:: Фрагмент текста ::
Глава 4. ГОСПИТАЛЬ В ВИЛЬНО

Так начался последний этап моего плена, более длительный, чем первые два - Гдов и Двинск. О первом у меня остались довольно смутные воспоминания. По-видимому, тут виновата травма и физическая, и психическая. Второй этап оставил яркую картину и был бы последним, если б судьба вовремя не вмешалась. Впечатление от лагеря в Двинске - страшная действительность ничем не прикрытой борьбы людей за существование и мерзость человеческая. Оба первых этапа заняли сравнительно немного времени, месяца полтора.

История госпиталя, куда я попал, была такова: с самого начала войны наши расположили в Вильно, в школьном здании, военный госпиталь. Он быстро наполнился и "перешел" вскоре к немцам, что называется, в полном составе. Я застал в нем еще тех людей, которые попали сюда до падения города. Обслуживали госпиталь преимущественно гражданские лица, местные жители, в основном, поляки. Были - очень немного - и военные врачи, такие же пленники теперь, как и их пациенты. Охрану несли литовцы, но после нескольких побегов раненых их сменили немцы.

Я лежал на третьем этаже в угловой классной комнате с доской и даже умывальником. Теперь в ней стояли четыре ряда коек. Первые дни у меня была высокая температура, дышал я с трудом и все время был в полубреду. Правда, мозг отмечал, что попал я в уже сжившуюся группу людей, достаточно хорошо знавших друг Друга, и отношения между ними были не такие, как в Двинске. В основном, это были люди из местного гарнизона, у некоторых в городе были жены или подруги. Был даже чемпион округа не то по боксу, не то по борьбе. Почти все получали передачи, были сыты, бодры и, я бы сказал, даже как-то веселы. Чистые койки, хорошие классные комнаты-палаты, все в белом белье, обслуживают доктора и сестры в белоснежных халатах, санитарки, нянечки. Все это никак не вязалось с представлением о плене и было разительным контрастом с бараком раненых в Двинске. В общем, это было совершенно не типичное, даже уникальное в своем роде учреждение. (Много позже, в 1943 году, я узнал, что вскоре после моего отбытия из госпиталя туда явился немецкий генерал, страшно разгневался, кричал, что в такой госпиталь надо приглашать комиссию Красного Креста из Женевы для подтверждения гуманного отношения к советским пленным, приказал отобрать матрацы, белье, койки, а затем весь госпиталь передали для раненых немцев. Позже там были власовцы.)
:::
:: Извлечённые данные ::
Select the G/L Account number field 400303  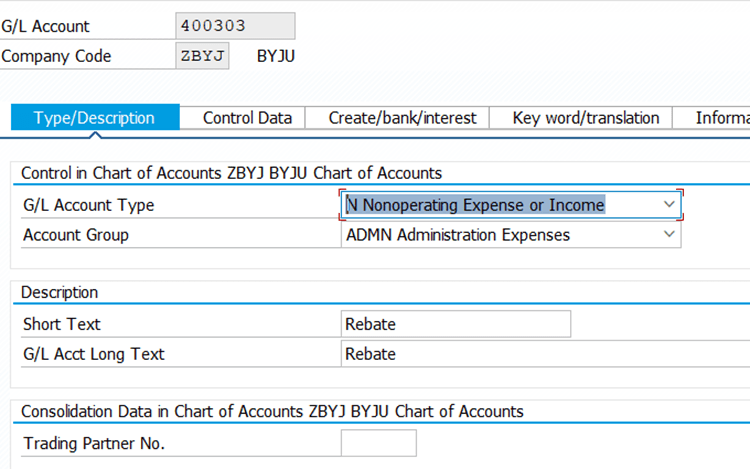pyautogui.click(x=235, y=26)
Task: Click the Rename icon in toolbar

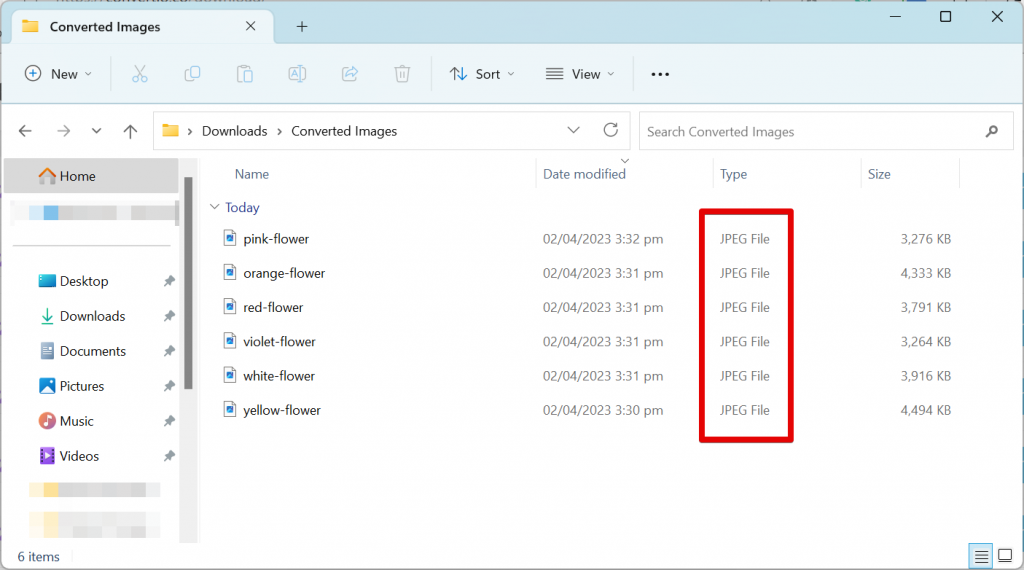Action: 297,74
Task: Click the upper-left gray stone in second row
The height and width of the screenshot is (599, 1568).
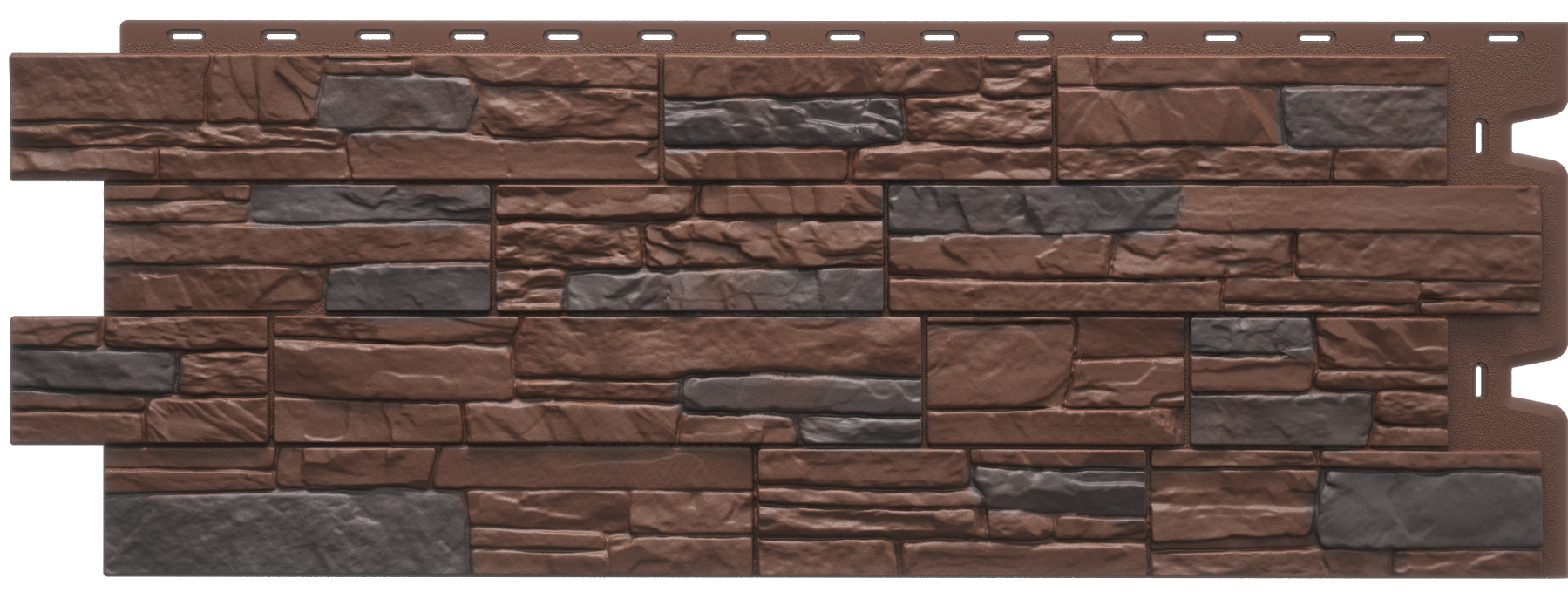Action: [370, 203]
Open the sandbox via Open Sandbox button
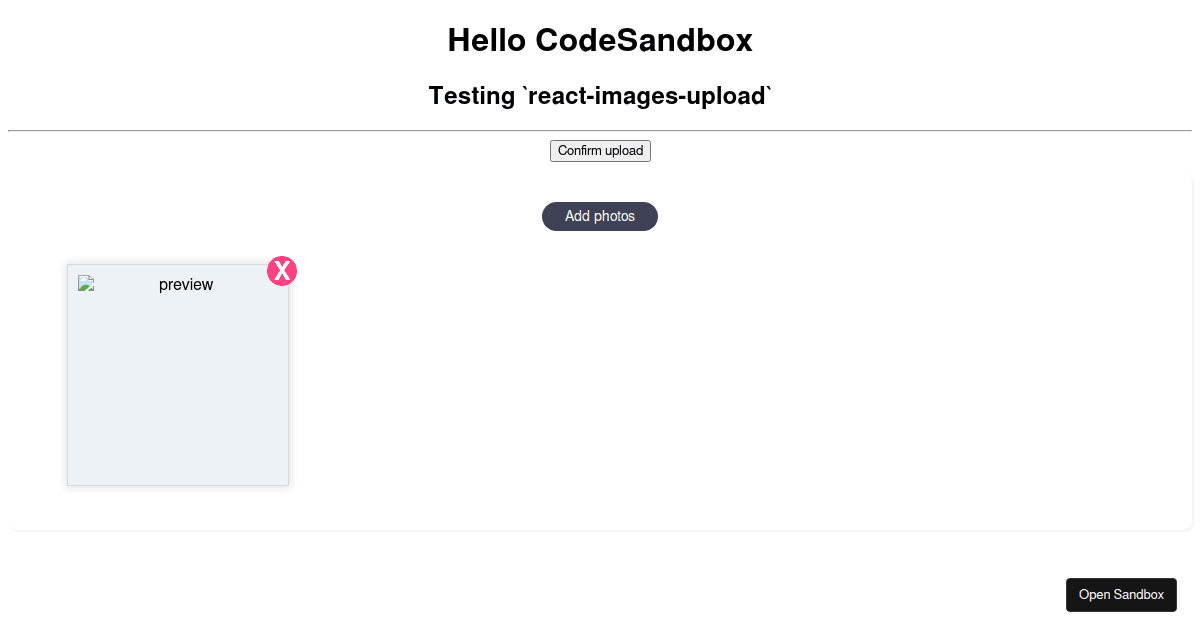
:::
* **Задание 1**
Кто сначала нес охрану госпиталя, о котором говорится во фрагменте о госпитале в Вильно?
* **Задание 2**
Выведите без изменений ту часть фрагмента о госпитале в Вильно, которая открывается словами «Так начался последний» и завершается словами «времени, месяца полтора.».

* **Решение задания 1**
Литовцы; после нескольких побегов раненых их сменили немцы.

* **Решение задания 2**
Так начался последний этап моего плена, более длительный, чем первые два - Гдов и Двинск. О первом у меня остались довольно смутные воспоминания. По-видимому, тут виновата травма и физическая, и психическая. Второй этап оставил яркую картину и был бы последним, если б судьба вовремя не вмешалась. Впечатление от лагеря в Двинске - страшная действительность ничем не прикрытой борьбы людей за существование и мерзость человеческая. Оба первых этапа заняли сравнительно немного времени, месяца полтора.